Dipl.-Ing. Meike Braun vom KIT hat in einem Forschungsprojekt 30 Umweltaspekte mit Auswirkungen auf Intralogistiksysteme identifiziert.
(Bild: Maienschein)

Dipl.-Ing. Meike Braun vom Institut für Fördertechnik und Logistiksysteme (IFL) des Karlsruher Instituts für Technologie (KIT) ging vor dem Hintergrund der zunehmenden Ressourcenknappheit bei gleichzeitig steigenden Energiepreisen auf die intralogistischen Stellhebel ein, um Kosten im Lager zu drücken.

Ökodesign-Richtlinie kann sich auch auf Intralogistik auswirken

Eine wichtige Rolle nimmt in diesem Zusammenhang die Ökodesign-Richtlinie der EU ein – ein Regelwerk mit dem Ziel, Energie verbrauchende Produkte umweltgerecht zu gestalten. Diese Gesetzesinitiative, in deren Fokus noch vor Kurzem die Werkzeugmaschinen standen, kann sich in naher Zukunft auch auf Intralogistiksysteme und damit auf Regalbediengeräte, aber auch auf Stetigfördertechnik oder Kommissionierarbeitsplätze auswirken. Deshalb stellte sich Brauns Institut die Frage, wie Energieeffizienz im Lager beurteilt und eine Effizienzsteigerung dort herbeigeführt werden könne.

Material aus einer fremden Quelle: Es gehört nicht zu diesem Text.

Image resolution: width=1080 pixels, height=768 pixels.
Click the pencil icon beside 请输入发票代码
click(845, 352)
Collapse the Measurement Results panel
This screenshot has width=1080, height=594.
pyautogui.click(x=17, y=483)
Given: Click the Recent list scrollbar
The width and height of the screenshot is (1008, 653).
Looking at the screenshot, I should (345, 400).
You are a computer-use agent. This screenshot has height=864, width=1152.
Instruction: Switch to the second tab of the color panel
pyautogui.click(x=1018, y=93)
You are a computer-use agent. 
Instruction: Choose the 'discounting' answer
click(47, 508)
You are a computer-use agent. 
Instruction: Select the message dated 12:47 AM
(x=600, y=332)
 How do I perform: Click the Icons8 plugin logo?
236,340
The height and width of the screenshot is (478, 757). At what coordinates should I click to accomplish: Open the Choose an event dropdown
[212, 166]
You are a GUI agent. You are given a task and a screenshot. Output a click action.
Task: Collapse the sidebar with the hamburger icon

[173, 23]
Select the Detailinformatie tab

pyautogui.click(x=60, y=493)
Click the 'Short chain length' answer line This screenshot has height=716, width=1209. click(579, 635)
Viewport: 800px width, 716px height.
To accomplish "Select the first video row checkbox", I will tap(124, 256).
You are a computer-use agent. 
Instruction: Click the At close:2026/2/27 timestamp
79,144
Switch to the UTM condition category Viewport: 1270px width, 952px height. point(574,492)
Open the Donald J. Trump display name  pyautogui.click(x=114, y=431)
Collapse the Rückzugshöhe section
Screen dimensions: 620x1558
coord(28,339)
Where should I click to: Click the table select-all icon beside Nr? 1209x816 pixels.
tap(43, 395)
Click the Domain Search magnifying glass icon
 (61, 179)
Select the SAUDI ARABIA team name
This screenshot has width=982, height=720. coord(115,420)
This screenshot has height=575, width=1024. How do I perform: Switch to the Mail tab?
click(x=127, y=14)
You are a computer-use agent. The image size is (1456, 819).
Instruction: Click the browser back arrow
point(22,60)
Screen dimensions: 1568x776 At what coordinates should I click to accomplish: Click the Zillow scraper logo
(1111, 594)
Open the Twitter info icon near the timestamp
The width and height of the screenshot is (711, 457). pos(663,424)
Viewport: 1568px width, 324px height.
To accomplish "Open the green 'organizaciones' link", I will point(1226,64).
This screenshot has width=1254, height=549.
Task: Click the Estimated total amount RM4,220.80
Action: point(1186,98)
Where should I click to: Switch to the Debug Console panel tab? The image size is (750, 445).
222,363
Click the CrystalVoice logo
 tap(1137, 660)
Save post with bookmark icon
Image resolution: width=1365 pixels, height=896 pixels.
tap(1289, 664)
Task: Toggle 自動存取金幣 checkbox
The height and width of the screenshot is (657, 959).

Im gerade auslaufenden Forschungsprojekt „Umweltauswirkungen in der Intralogistik“ hatten die Hamburger Helmut-Schmidt-Universität, die TU München und das Karlsruher Institut für Technologie (KIT) etwa 30 verschiedene Umweltaspekte untersucht, Verbesserungsmaßnahmen abgeleitet, sie bewertet und die Maßnahmen vergleichbar gemacht.